- PROBLEM STATEMENT: In the entries below, every line that contains "cursor" must be located and copied.

- EXTRACTED INFORMATION:

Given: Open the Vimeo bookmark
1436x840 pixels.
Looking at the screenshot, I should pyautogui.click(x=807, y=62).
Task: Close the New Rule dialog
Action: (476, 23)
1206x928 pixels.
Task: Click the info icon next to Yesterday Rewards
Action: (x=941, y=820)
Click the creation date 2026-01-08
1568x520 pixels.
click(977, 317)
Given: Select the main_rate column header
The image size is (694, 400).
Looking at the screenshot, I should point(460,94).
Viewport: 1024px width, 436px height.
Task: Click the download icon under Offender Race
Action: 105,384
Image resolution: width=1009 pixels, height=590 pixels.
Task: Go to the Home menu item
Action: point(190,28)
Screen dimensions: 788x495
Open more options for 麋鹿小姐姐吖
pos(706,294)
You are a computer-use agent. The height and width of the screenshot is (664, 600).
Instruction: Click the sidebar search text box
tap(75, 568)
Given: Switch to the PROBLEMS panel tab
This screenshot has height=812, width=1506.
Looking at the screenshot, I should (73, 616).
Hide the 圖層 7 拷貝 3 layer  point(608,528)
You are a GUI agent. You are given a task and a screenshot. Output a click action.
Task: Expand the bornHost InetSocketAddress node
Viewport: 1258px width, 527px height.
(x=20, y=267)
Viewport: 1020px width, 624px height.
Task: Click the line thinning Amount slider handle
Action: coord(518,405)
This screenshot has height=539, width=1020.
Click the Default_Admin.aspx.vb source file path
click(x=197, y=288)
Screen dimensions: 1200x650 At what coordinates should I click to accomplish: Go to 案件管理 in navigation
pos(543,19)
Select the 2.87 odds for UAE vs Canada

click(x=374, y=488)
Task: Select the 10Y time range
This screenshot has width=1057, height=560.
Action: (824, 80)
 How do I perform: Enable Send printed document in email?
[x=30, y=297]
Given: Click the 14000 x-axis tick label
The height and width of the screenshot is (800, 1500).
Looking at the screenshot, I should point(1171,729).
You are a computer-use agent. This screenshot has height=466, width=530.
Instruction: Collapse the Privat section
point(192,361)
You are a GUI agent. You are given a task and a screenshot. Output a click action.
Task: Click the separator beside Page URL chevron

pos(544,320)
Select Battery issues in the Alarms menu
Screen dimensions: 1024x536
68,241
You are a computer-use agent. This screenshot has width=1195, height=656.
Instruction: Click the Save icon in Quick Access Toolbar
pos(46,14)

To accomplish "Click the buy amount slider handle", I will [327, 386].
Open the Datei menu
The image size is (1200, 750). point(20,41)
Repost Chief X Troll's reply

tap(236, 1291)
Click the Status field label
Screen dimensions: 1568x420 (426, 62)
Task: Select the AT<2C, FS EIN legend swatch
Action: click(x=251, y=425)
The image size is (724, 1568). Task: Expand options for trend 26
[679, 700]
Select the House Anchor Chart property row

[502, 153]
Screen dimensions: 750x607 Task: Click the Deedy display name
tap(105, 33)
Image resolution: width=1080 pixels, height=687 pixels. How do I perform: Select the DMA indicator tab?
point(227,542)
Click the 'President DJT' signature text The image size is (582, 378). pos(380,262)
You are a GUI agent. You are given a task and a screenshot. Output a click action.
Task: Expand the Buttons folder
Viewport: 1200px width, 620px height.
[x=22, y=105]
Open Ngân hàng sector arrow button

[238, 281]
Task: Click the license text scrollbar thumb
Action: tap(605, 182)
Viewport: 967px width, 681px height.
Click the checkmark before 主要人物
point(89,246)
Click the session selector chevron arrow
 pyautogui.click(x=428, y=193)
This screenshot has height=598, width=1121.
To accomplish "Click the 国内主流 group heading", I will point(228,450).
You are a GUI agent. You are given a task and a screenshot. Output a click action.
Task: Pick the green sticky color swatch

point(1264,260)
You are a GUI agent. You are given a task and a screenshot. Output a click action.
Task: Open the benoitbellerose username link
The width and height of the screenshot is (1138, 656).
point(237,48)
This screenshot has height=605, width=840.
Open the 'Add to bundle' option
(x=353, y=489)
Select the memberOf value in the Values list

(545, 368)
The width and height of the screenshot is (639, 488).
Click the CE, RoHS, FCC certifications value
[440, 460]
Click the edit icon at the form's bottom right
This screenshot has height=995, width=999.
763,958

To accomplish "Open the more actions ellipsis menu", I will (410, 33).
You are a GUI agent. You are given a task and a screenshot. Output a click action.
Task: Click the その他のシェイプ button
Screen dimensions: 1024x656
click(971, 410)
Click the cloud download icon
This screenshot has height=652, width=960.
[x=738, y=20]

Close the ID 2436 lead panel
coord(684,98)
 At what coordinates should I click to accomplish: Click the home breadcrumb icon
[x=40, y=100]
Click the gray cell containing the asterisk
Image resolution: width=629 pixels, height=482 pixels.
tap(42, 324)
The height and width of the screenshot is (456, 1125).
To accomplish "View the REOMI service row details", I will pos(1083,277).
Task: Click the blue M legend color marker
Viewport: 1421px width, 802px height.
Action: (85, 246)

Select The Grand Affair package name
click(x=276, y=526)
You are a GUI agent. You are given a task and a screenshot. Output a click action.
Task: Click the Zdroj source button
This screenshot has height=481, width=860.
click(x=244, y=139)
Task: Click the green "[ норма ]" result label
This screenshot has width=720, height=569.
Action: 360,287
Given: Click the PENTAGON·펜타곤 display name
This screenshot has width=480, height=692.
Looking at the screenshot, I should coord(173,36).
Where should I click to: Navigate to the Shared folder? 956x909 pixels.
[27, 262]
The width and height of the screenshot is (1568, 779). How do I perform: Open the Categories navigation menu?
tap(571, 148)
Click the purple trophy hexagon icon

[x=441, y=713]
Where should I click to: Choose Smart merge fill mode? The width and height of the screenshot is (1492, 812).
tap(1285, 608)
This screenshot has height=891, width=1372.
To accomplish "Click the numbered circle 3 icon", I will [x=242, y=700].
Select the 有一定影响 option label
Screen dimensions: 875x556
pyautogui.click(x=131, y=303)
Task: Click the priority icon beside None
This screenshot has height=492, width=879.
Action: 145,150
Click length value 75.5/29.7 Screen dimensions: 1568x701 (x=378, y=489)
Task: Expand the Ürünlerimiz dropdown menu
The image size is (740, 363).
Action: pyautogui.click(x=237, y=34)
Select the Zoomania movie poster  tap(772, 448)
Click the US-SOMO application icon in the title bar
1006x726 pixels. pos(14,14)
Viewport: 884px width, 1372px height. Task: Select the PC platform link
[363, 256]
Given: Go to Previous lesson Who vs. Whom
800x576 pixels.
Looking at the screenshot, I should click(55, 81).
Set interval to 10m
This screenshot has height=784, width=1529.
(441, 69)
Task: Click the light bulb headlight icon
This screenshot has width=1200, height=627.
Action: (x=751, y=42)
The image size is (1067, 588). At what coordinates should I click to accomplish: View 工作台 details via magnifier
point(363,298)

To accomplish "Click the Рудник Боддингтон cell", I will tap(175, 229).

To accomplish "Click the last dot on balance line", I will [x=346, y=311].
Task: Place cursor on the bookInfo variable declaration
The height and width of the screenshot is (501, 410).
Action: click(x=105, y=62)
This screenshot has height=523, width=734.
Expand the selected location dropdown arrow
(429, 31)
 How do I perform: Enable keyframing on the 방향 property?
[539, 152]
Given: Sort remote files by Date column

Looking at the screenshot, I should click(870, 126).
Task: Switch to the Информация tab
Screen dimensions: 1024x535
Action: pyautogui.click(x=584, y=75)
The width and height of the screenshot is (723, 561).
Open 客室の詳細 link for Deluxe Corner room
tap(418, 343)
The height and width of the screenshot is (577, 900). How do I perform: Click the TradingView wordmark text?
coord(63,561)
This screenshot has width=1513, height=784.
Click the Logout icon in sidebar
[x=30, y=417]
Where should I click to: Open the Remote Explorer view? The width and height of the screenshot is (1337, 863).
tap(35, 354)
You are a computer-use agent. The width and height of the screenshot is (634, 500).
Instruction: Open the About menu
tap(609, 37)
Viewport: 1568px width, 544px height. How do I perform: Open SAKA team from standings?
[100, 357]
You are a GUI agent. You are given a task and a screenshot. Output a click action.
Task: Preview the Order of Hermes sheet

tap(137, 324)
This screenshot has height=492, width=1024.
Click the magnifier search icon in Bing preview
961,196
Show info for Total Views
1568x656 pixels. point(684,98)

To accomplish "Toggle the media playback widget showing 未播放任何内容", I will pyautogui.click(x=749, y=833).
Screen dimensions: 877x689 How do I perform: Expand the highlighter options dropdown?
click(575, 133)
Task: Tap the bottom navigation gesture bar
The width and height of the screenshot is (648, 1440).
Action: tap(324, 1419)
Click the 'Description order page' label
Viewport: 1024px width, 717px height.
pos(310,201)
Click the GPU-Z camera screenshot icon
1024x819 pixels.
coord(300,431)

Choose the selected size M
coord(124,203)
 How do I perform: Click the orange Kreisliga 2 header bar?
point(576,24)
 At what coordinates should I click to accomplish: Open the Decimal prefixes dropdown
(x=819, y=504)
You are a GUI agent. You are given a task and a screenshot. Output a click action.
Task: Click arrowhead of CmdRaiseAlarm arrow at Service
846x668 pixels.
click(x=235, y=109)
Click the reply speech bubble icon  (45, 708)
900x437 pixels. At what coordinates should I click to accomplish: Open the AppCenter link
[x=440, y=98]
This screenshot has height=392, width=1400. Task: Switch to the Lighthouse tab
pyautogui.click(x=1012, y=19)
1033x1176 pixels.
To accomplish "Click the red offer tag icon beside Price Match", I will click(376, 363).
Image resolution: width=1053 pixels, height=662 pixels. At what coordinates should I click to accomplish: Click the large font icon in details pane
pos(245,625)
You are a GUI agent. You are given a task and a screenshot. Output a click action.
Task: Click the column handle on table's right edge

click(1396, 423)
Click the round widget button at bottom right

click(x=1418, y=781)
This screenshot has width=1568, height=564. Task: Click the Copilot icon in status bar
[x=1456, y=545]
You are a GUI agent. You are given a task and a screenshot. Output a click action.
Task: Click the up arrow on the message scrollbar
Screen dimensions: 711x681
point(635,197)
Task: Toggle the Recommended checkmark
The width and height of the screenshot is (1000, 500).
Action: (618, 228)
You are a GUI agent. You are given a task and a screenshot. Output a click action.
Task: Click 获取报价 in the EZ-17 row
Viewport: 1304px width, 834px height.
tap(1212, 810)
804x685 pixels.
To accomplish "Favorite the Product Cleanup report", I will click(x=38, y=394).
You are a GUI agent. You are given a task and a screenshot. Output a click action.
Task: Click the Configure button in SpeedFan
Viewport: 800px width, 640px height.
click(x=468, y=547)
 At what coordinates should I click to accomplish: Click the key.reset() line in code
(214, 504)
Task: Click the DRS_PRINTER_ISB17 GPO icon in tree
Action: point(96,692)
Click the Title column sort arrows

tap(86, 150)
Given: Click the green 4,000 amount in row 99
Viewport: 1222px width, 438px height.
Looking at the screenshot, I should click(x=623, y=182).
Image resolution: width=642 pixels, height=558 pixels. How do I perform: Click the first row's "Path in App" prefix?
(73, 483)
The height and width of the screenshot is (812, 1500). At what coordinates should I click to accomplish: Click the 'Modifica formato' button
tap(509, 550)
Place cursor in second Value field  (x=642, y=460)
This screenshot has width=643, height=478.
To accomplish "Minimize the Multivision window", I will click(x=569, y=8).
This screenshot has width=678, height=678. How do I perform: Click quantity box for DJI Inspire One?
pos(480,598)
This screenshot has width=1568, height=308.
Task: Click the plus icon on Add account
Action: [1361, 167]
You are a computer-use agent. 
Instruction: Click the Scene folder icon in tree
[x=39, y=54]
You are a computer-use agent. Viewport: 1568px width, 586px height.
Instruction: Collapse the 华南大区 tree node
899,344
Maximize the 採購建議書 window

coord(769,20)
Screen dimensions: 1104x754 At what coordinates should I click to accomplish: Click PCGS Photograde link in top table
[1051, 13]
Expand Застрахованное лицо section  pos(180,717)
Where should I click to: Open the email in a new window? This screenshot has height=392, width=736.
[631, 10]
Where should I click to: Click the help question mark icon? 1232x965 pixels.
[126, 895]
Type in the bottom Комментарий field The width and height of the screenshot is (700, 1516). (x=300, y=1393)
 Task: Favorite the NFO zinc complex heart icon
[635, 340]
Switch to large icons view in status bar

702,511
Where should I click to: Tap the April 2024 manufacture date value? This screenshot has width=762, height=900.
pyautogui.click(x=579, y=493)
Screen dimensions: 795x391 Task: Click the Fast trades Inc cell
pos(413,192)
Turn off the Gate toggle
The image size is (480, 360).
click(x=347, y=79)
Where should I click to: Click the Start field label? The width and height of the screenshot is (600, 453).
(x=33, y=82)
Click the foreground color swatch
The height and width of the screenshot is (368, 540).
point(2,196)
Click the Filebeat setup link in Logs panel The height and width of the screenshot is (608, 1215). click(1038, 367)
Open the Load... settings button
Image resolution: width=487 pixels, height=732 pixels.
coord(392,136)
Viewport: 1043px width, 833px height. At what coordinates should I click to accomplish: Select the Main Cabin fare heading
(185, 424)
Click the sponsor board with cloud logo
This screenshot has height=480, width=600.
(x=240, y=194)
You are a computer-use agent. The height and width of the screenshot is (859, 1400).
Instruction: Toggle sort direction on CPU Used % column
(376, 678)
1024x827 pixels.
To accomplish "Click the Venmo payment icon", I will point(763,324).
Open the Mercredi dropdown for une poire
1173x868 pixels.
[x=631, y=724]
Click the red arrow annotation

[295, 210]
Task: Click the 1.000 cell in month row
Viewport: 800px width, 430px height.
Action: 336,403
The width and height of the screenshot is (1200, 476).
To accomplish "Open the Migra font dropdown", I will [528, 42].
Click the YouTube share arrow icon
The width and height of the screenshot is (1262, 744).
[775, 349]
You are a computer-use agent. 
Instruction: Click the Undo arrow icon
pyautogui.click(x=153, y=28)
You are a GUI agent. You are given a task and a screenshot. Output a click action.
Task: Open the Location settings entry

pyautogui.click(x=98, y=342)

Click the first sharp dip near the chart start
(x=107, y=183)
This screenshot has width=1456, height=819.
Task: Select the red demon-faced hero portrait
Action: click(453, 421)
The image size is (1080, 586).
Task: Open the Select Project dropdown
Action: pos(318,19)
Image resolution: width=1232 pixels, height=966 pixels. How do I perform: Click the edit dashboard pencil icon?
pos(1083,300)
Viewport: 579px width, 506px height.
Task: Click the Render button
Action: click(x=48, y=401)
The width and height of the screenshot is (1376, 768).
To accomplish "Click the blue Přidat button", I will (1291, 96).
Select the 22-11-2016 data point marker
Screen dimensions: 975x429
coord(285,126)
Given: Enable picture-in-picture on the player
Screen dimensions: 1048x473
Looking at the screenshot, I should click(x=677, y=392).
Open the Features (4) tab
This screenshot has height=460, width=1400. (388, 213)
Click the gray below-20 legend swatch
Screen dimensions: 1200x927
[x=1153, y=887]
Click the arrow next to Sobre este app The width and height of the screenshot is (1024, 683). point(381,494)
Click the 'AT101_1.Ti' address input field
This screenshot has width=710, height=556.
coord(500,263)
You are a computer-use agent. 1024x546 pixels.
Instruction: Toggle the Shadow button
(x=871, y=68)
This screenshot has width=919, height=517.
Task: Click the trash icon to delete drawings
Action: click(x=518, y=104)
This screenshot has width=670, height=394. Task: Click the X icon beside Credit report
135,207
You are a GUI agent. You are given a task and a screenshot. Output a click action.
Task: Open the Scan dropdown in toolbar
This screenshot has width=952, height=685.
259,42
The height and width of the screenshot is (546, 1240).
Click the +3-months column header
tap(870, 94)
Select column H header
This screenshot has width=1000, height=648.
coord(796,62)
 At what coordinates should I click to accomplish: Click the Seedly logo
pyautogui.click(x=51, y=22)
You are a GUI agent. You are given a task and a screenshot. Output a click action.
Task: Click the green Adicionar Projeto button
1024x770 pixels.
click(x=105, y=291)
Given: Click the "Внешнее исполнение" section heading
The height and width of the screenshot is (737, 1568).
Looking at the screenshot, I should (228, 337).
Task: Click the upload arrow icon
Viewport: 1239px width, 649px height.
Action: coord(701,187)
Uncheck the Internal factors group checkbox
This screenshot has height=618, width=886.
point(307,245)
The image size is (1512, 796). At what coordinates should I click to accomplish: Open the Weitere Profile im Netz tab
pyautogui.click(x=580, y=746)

- REPLY TO THE TASK:
Task: Place cursor on the bookInfo variable declaration
Place cursor in second Value field  (x=642, y=460)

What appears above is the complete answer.